- Exercise goal -
Please format the entries below as a JSON list of strings, one string per line, omitting blank lines and leaving out the pictures.

----

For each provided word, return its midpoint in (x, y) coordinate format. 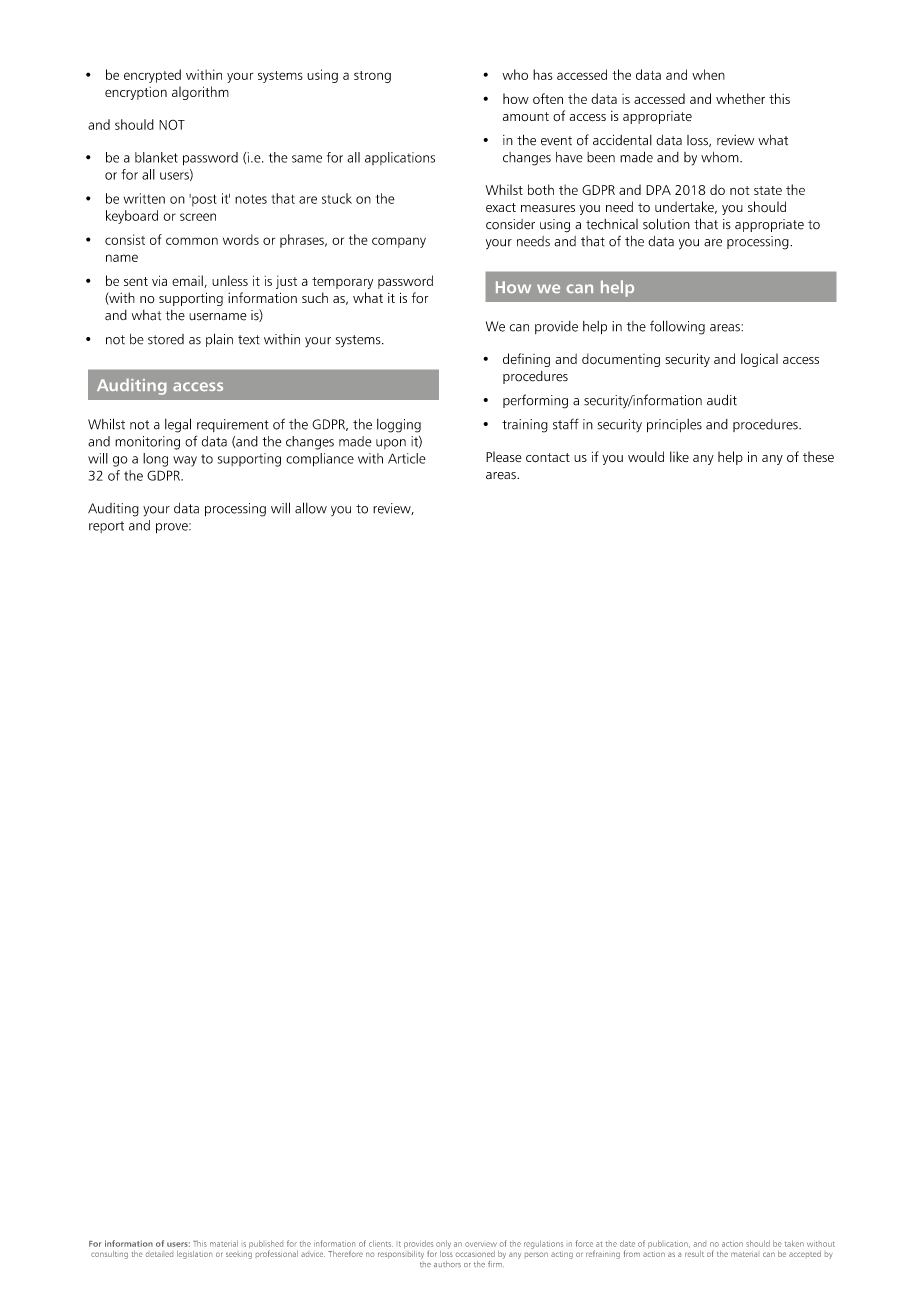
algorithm (200, 93)
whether (740, 98)
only (443, 1244)
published (266, 1245)
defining (526, 360)
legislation (194, 1255)
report (106, 527)
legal (178, 425)
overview (481, 1244)
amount (526, 116)
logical (759, 360)
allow (311, 508)
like (679, 456)
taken (794, 1243)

----

- Problem solution -
[
  "For each provided word, return its midpoint in (x, y) coordinate format. ",
  "algorithm (200, 93)",
  "whether (740, 98)",
  "only (443, 1244)",
  "published (266, 1245)",
  "defining (526, 360)",
  "legislation (194, 1255)",
  "report (106, 527)",
  "legal (178, 425)",
  "overview (481, 1244)",
  "amount (526, 116)",
  "logical (759, 360)",
  "allow (311, 508)",
  "like (679, 456)",
  "taken (794, 1243)"
]